Person dressed as lolcat comes out, looking very unhappy to be there.
Nanna2: "Oh a pussy cat! Come here puss, puss puss puss!" Makes smoochy kissy noises at the lolcat
Lolcat: using a sign "HLP ME." SH moves to shove the lolcat further on stage, it tries to resist but can't (maybe making actual cat noises, hissing etc?), flips sign around "For th luv of god get me oudda hear" or something equivalent?
Nanna2: "What's that... you want some milk? Heeeerrrrre puddy puddy puddy!" Nanna1 joins in smooching etc
While this is going on N3 begins to twitch slightly, not being able to control her movement, the twitches get bigger and more mechanical looking, SH, after forcing the lolcat to be petted by N1 & N2 hurredly tries to fix her, opening a door attached to her back—made of cardboard, attached to her clothes which are cut to cover the door when it opens so it looks like she is being opened up. SH fiddles around, pushing buttons etc, N3 shuts down and then wakes up a few times, uttering disconnected phrases such as:
“Would you like a cup of tea, dear?” “Here, have a nickel,”
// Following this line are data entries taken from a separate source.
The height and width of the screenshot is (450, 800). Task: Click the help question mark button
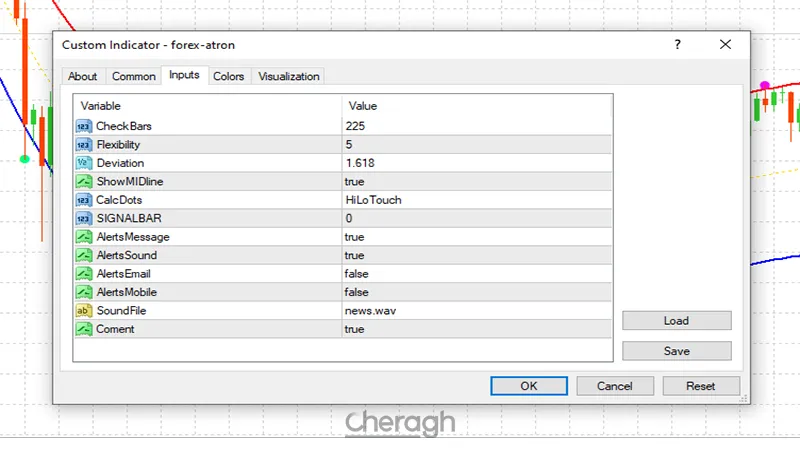tap(678, 45)
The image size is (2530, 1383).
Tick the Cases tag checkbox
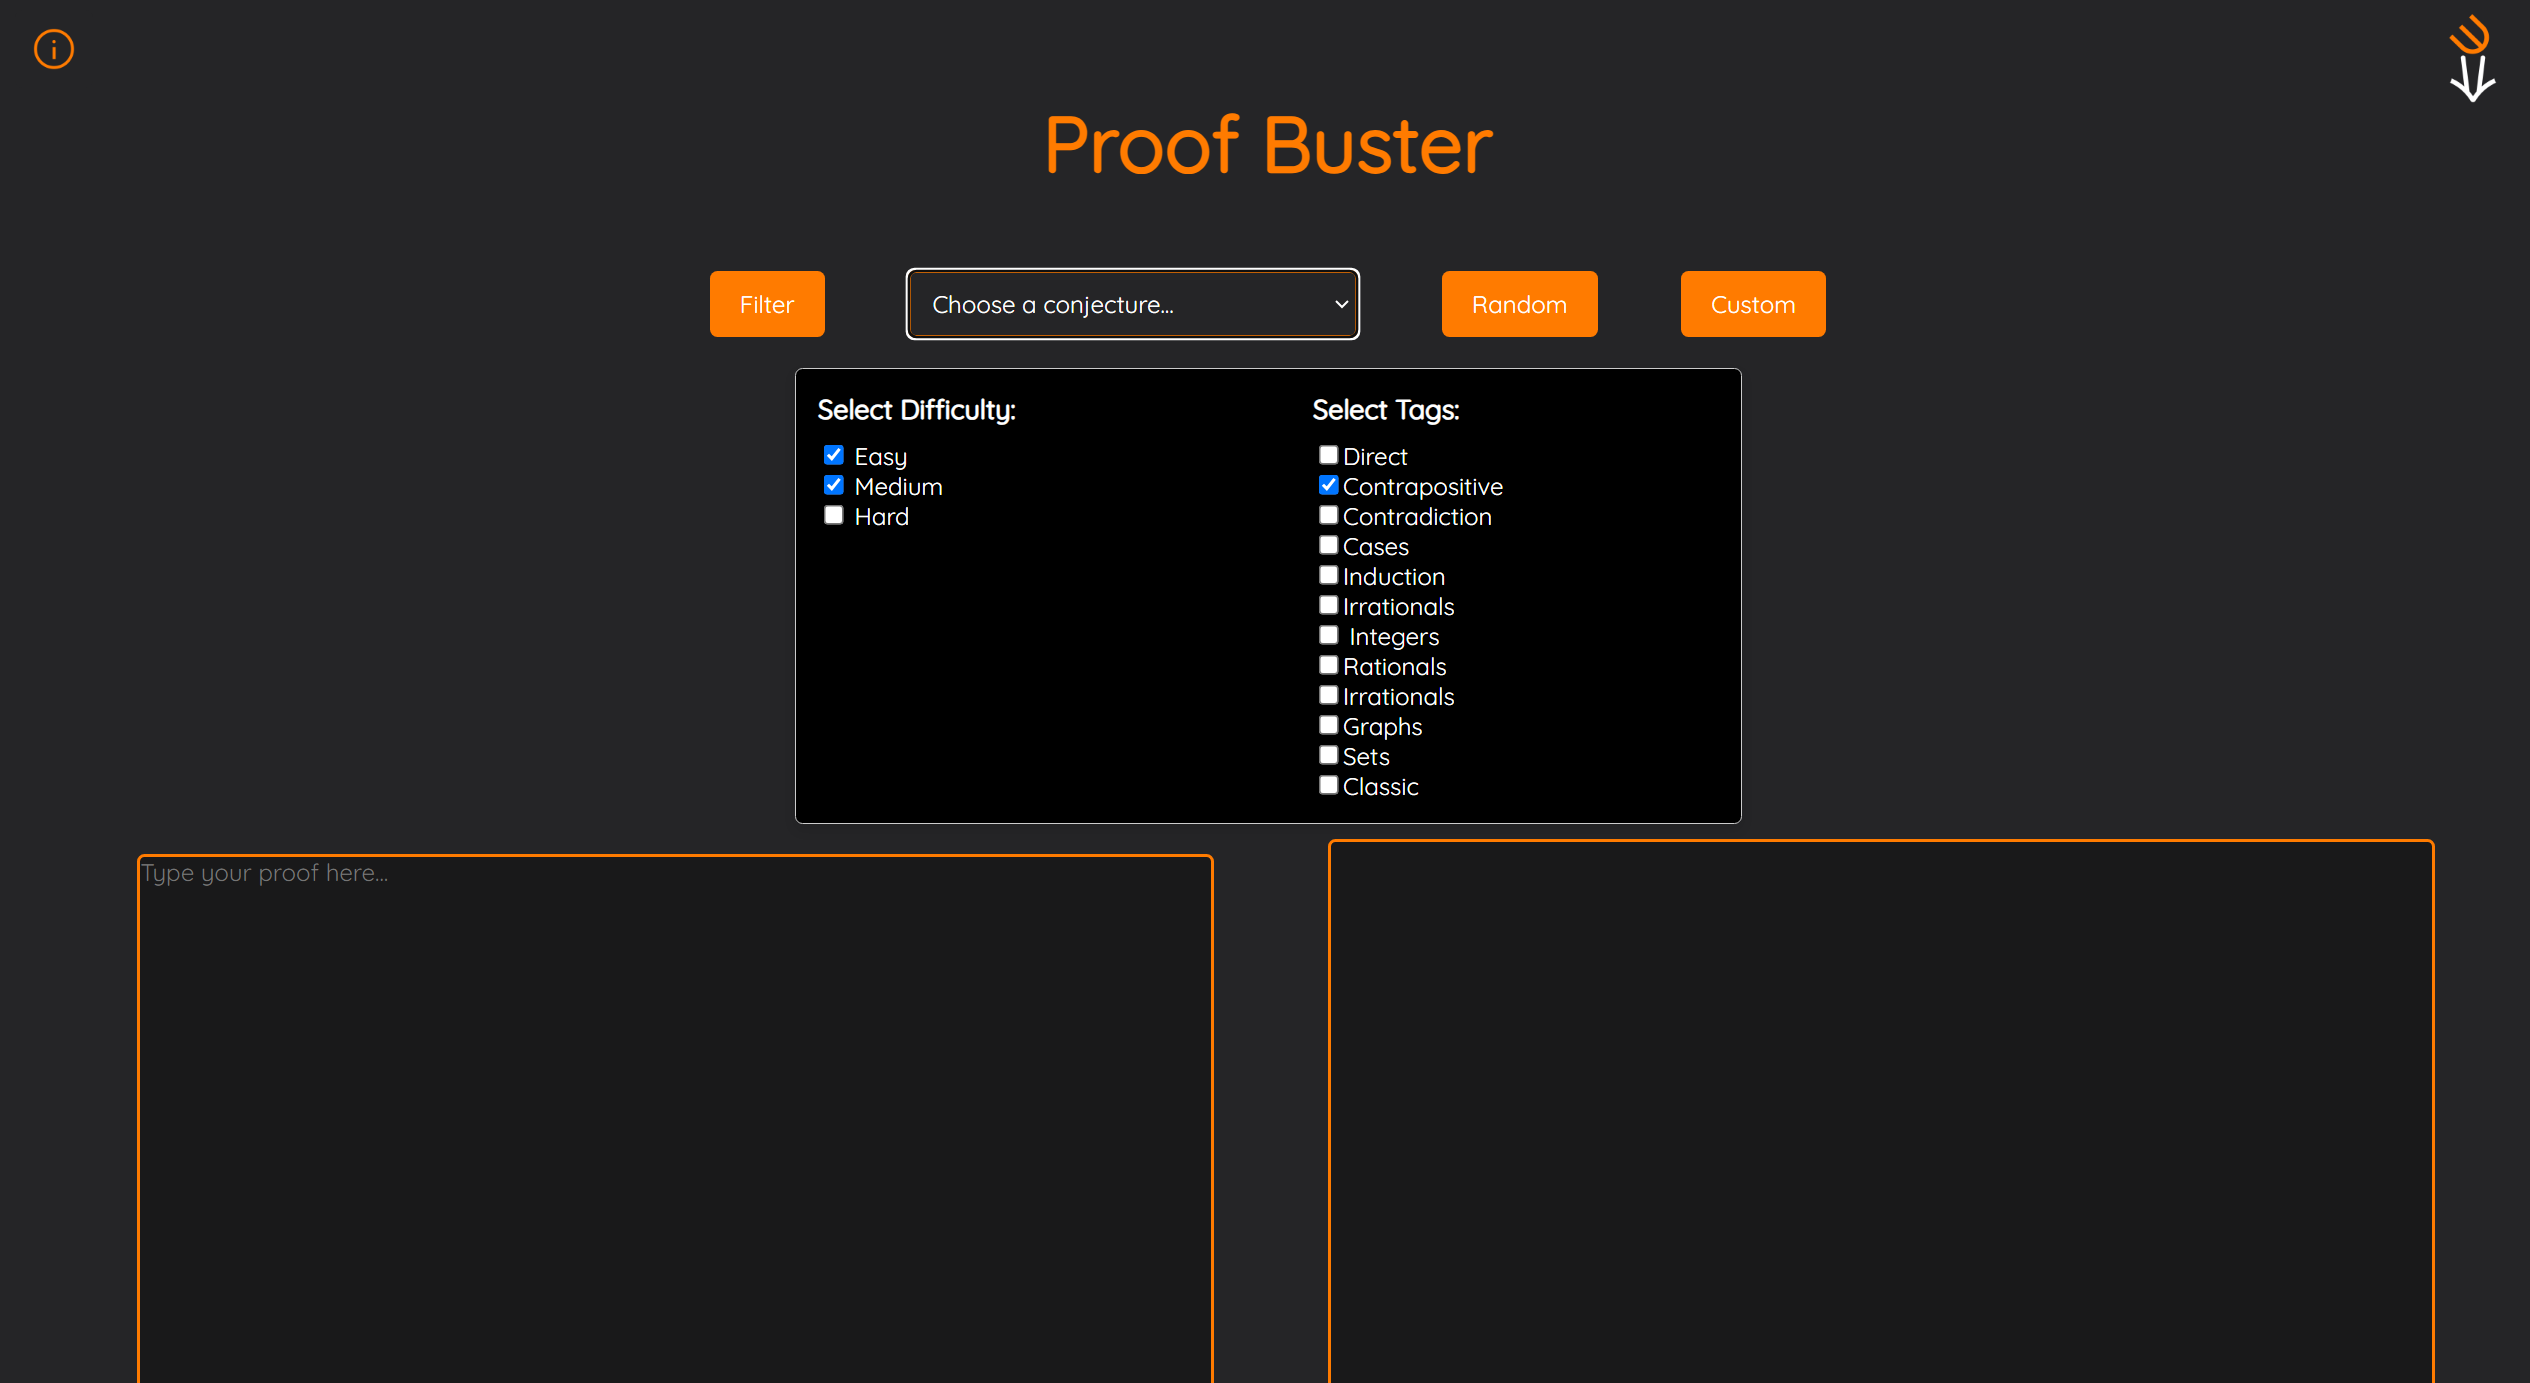(x=1328, y=545)
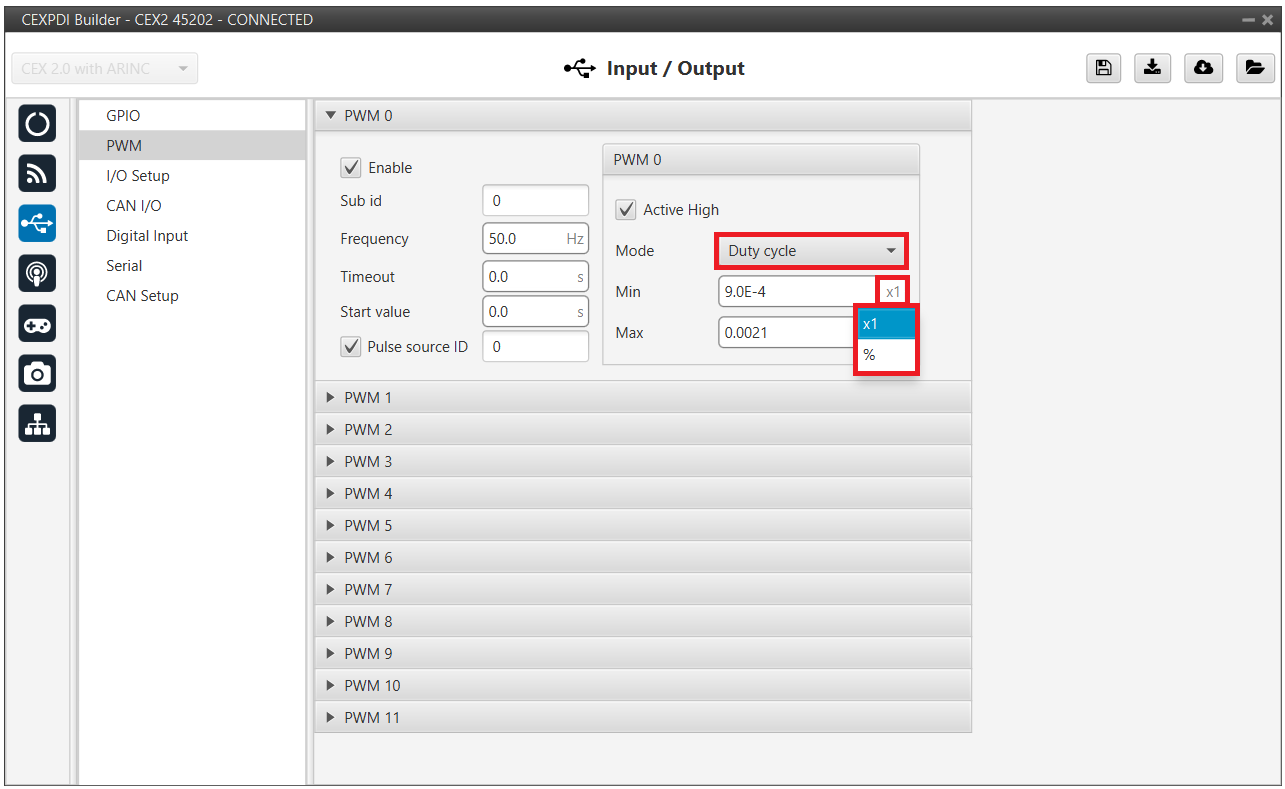This screenshot has height=789, width=1285.
Task: Click the Frequency input field
Action: pyautogui.click(x=524, y=239)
SAG: "Uhh... heh... nothing to worry about here!"
Nanna3 then slumps down completely, she has obviously shut down for good this time, SAG looks to the SH hopefully who shrugs at him, not knowing what to do with the now defunct robot.
Ok that's all that is scripted so far, but basically what happens is Nanna3 suddenly wakes up, some of her wires have been crossed and she's now evil, angry, and hell bent on killing everyone with the chainsaw she found under her blanket. A Benny Hill style scene ensues with Nanna3 chasing various cast members around the stage on her electric wheelchair, brandishing said chainsaw. Everyone dies in a terrible massacre with lots of fake blood, and as the lights go down a VO says quickly: "Comes in Muriel, Ethel, Margaret and Agnes. Dentures not included." End.